# Data for the task:
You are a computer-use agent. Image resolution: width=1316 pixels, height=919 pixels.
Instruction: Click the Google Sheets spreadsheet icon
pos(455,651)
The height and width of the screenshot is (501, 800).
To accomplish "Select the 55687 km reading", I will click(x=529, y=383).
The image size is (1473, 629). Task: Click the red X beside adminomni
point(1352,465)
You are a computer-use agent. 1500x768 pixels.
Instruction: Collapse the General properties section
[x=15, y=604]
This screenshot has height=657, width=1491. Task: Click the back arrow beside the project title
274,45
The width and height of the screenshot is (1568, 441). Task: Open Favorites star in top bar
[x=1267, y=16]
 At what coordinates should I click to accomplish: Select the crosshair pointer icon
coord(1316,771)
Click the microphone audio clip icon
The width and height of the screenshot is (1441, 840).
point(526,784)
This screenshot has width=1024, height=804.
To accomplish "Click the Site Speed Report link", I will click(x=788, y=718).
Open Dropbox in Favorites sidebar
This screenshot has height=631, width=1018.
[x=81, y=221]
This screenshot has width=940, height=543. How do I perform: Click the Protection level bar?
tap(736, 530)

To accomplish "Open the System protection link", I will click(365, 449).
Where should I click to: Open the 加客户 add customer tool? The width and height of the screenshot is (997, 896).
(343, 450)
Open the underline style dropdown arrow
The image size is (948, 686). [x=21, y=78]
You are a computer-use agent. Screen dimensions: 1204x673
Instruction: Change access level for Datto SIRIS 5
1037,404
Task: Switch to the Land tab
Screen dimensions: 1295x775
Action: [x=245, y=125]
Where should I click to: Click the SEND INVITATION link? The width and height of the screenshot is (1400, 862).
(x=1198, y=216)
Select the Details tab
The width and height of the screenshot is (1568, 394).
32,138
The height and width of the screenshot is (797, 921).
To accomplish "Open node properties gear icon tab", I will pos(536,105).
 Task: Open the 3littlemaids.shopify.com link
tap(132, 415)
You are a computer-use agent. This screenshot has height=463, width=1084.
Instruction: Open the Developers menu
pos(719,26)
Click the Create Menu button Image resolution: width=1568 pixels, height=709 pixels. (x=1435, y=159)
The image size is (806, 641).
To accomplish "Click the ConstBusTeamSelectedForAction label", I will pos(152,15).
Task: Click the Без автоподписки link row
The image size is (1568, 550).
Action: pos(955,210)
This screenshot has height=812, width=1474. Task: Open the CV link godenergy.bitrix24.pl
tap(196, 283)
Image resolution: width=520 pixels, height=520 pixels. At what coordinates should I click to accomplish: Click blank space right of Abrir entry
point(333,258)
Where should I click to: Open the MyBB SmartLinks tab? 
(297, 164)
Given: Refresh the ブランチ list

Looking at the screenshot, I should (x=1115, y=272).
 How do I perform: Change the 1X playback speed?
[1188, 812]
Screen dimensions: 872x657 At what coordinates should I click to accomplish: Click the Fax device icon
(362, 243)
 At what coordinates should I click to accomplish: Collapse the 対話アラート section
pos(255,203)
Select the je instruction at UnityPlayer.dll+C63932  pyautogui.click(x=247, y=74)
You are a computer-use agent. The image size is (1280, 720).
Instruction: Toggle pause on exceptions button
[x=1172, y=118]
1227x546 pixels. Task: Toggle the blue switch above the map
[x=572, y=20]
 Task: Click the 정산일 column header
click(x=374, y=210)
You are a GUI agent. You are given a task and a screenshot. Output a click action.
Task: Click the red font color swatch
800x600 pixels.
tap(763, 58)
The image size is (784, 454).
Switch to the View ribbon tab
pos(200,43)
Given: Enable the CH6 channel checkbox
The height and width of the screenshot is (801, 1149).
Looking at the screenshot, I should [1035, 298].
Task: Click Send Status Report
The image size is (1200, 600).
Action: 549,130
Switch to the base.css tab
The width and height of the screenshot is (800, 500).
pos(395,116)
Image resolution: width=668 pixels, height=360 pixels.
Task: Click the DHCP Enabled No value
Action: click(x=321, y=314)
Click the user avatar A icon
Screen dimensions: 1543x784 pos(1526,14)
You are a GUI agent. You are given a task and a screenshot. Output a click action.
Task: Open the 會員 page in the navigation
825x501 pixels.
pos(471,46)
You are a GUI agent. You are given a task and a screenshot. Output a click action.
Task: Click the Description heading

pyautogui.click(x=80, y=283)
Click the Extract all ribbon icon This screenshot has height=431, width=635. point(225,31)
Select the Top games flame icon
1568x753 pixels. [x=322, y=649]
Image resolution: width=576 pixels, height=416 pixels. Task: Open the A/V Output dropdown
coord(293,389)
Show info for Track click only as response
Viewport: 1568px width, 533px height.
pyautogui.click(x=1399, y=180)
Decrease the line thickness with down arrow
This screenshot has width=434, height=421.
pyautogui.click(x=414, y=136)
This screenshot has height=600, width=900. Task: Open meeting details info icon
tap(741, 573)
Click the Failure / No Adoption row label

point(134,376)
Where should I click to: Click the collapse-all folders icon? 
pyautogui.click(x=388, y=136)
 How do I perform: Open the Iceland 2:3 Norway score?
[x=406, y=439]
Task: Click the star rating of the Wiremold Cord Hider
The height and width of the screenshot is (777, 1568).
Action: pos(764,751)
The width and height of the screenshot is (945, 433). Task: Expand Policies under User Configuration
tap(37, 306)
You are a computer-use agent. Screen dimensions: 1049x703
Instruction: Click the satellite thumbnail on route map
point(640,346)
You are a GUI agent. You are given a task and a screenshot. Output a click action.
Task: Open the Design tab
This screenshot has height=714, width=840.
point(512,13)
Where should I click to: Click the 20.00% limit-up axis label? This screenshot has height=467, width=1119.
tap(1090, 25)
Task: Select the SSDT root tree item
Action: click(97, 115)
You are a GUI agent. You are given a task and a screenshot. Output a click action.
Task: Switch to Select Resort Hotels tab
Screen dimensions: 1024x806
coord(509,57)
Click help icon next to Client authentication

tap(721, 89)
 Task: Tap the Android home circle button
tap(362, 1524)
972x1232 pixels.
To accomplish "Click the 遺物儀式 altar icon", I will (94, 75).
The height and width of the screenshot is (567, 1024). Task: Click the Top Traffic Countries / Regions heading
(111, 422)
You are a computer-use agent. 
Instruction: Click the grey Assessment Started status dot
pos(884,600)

# Activity:
The output should be exactly the lines from the one containing "Task: Switch to Select Resort Hotels tab" to the final line of the listing above, inclusive.

# Problem solution:
Task: Switch to Select Resort Hotels tab
Screen dimensions: 1024x806
coord(509,57)
Click help icon next to Client authentication

tap(721, 89)
 Task: Tap the Android home circle button
tap(362, 1524)
972x1232 pixels.
To accomplish "Click the 遺物儀式 altar icon", I will (94, 75).
The height and width of the screenshot is (567, 1024). Task: Click the Top Traffic Countries / Regions heading
(111, 422)
You are a computer-use agent. 
Instruction: Click the grey Assessment Started status dot
pos(884,600)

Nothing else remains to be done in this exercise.